Singapore has a few other innovations and radical designs that cities around the world could adopt to tackle extreme heat and avoid urban heat islands. Image: IEA
Air conditioning is a distinctive feature of cities experiencing extreme heat. This contributes to a sizeable proportion of carbon emissions and with the current energy crisis, it is also becoming unaffordable. So, how can we build more green buildings and consume less energy and stay cooler? How feasible is this model?
“While air conditioning has been, in Singapore’s founding Prime Minister’s words, one of the signal inventions in history’ and ‘a most important invention for Singapore,’ it does have its costs with exacerbating the heat island and global warming,” says Chow. “Two approaches that can work to reduce air conditioning use – especially where it is most needed in tropical cities – involve using it more efficiently.
“Firstly, district-level cooling is increasingly being utilised in Singapore in lieu of inefficient individual air conditioning condensers. As uptake of this option increases, the cost to operate these – as well as to the environment – will decrease. The second approach is to go back to applying historical tropical urban design and architectural principles in low-latitude cities dependent on air conditioning. There should be particular emphasis on using natural ventilation, artificial shading and vegetation cover to ensure that air conditioning use is significantly lowered.”

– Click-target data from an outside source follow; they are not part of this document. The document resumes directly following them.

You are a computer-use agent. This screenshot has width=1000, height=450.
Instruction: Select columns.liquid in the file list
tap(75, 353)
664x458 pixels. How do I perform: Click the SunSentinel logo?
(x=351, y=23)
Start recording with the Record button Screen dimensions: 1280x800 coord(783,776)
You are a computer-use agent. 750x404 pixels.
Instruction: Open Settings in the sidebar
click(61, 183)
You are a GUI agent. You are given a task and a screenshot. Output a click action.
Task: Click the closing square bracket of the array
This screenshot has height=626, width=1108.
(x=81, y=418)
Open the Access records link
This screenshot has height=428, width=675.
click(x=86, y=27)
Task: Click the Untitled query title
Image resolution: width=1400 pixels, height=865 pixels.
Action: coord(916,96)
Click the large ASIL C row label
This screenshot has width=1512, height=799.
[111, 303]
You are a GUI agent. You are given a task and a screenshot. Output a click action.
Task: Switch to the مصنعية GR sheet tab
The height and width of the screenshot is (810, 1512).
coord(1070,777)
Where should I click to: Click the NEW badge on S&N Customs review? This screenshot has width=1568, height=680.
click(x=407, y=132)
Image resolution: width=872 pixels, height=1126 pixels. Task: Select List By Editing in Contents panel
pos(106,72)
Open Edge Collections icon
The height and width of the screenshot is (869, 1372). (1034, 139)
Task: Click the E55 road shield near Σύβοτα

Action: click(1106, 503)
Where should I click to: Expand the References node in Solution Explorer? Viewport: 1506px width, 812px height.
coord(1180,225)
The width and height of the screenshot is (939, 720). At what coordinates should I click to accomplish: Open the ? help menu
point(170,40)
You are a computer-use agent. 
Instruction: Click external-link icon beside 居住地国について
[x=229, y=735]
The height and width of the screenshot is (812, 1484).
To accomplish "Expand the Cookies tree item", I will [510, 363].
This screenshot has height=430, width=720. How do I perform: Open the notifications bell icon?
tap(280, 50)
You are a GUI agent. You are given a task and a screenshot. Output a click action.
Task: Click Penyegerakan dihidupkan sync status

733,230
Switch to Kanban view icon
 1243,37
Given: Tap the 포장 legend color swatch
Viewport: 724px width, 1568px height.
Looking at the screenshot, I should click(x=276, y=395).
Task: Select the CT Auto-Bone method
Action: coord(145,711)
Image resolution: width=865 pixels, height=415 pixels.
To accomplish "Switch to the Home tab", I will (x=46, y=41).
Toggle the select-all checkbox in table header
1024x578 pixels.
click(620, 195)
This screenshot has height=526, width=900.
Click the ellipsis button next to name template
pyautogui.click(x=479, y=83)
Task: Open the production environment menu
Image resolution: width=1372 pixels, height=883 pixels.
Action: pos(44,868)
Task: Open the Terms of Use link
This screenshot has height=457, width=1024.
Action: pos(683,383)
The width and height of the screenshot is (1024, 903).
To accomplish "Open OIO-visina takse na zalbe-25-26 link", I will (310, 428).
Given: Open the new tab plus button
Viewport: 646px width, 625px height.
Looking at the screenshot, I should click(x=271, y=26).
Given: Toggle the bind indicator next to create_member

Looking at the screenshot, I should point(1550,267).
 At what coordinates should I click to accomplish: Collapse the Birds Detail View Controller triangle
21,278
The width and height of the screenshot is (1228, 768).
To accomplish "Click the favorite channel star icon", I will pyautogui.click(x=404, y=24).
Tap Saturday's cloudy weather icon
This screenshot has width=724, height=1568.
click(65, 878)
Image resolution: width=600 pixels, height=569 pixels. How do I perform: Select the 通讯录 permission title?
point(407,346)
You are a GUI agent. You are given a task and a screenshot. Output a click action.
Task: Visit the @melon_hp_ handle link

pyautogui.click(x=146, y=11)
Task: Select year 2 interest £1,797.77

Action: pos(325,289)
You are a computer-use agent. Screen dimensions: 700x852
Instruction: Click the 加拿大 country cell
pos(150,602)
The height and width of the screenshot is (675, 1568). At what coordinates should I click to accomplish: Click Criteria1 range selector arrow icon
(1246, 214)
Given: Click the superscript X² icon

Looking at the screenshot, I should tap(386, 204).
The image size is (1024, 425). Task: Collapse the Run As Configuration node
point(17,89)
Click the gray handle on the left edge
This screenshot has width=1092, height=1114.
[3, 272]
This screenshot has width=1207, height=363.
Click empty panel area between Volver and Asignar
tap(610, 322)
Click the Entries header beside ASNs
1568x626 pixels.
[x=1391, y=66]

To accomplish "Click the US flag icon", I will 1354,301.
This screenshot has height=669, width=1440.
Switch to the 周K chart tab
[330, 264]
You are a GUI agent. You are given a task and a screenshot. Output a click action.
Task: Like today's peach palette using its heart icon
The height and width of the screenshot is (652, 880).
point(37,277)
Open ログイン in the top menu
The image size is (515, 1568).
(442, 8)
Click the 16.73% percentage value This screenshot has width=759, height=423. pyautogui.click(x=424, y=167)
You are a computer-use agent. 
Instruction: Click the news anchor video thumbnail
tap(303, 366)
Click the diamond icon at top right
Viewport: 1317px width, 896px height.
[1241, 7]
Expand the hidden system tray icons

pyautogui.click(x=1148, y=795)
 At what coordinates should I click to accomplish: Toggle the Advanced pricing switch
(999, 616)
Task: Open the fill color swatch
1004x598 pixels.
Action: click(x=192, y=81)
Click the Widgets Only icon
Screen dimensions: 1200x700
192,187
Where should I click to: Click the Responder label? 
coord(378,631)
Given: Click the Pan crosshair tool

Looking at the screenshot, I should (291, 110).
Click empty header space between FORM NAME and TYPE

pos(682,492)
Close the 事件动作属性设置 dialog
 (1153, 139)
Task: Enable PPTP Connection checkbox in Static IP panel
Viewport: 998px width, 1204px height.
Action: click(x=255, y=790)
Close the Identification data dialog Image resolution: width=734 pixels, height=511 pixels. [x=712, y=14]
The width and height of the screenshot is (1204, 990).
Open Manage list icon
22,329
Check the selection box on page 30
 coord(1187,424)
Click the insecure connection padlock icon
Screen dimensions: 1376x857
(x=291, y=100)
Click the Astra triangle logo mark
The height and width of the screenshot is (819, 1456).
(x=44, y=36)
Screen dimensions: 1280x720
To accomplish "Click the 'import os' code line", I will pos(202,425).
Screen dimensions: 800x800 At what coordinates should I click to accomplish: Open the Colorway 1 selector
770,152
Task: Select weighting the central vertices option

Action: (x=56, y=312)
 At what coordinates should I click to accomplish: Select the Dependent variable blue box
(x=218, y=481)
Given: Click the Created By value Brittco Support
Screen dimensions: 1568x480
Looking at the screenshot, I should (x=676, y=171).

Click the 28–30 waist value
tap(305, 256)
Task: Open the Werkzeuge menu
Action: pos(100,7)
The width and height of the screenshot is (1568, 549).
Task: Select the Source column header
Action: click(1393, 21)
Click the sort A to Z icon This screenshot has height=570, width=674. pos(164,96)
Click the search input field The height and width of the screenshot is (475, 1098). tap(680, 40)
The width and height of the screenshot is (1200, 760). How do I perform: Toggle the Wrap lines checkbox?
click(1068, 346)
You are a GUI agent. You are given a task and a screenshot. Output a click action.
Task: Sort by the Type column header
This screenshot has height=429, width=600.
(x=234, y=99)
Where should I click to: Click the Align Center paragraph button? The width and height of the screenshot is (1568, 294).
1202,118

Urban planning and design innovations – The Singapore Model
Singapore has a few other innovations and radical designs that cities around the world could adopt to tackle extreme heat and avoid urban heat islands, adds Chow.
“Among the push towards more ‘green’ buildings and the implementation of the Singapore Green Plan 2030, is a move towards science-based policies in reducing urban heat risks,” he says. “Together with colleagues in several universities in Singapore, I’ve been leading research into the Cooling Singapore Initiative since 2017.
“Our most recent project involves developing an innovative Digital Urban Climate Twin that stakeholders can use to ascertain which heat reduction approaches give the ‘best’ outcome for different parts of Singapore’s urban landscape. This Twin is based on coupling several environmental models that are tested and parameterised with observed data to ensure that these are representative of Singapore’s urban climate context. It is hoped that it can contribute to ensuring the urban resilience of this city-state towards climate change-related heat risks.
“I think that a blueprint, such as the recent IPCC report for human settlements, for example, that enhances adaptation and resilience can be extensively followed. Singapore – and other cities such as Ahmedabad and Semarang in Asia – have track records in dealing with climate change risks from heat, flooding and sea level rises that will, unfortunately, be more frequent and intense in the years to come.
“There’s no secret ingredient to this. Among other things, inclusive planning, adequate finance and buy-in from stakeholders and adhering to science-based policies are essential for this blueprint to succeed. What’s certain though, is that if stakeholders in cities fail to plan, then they should plan to fail.”